The reason I feel so badly about Vis-a-Vis is they doubtless hold the status in France of Artist/Musician, Intermittant de Spectacle as it's called. We can't have that status here with all the benefits that go with it - health care and dole for the days we don't work, because in order to qualify you have to do forty three concert in a ten month period. Unfortunately the forty three concert have to be in France or they don't count. So none of our American, German or British tour dates count, none of our recordings, the international reputation that we've both spent years building, none of that counts for anything here. The fact that we earn money from touring and selling records in other countries, bring it back to France and pump it into the French economy, that counts for nothing. Amy's going for the official status of market trader and I'm looking at either music consultant or odd job man.
We're not artists or musicians, but Vis-a-Vis with there tawdry slaughterings of Knocking On Heaven's Door and No Woman No Cry, they are. And that's why I feel so badly about them.

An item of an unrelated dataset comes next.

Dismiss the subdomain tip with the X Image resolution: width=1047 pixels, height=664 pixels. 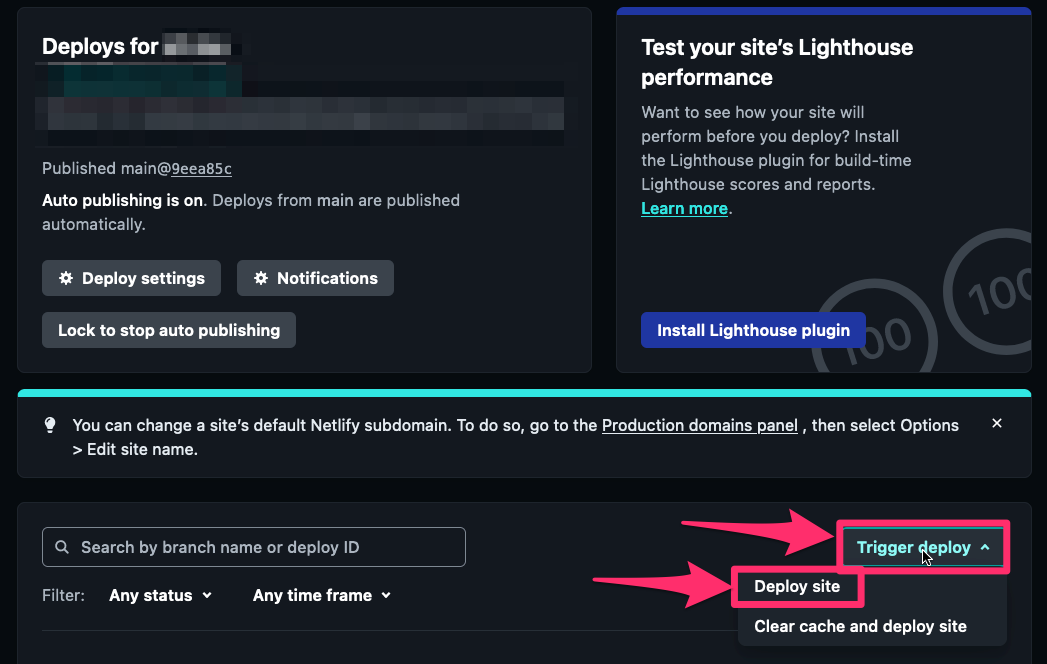point(996,424)
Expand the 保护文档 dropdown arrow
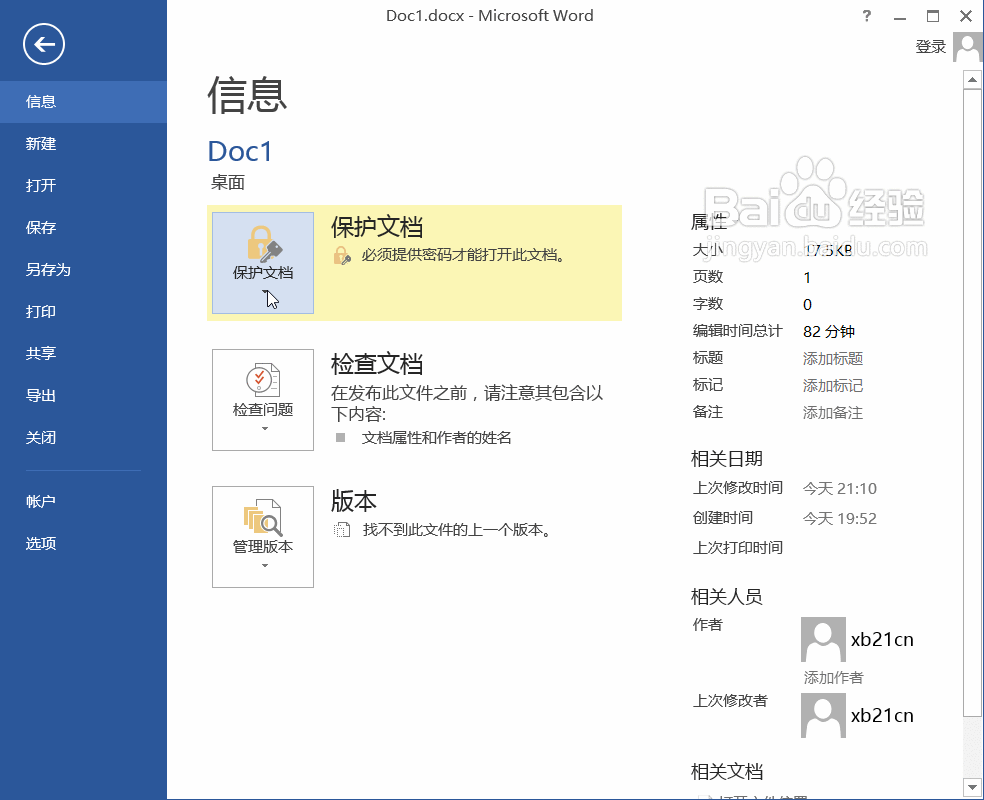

I'm going to have another look at what Andreas has been up to: http://bmw-andreas.blogspot.com/

9 comments:

  1. Yes, yes that's all well and good, but where's me Radio Show this week?

    I'm surely not the only one who sends CD copies out to friends who are internet-less, by the way, so whatever figures you have access to "Vis-a-Vis" listener numbers I'm sure you can quadruple.

    The shows are great and are as much a staple of my Sundays as The Archers Omnibus...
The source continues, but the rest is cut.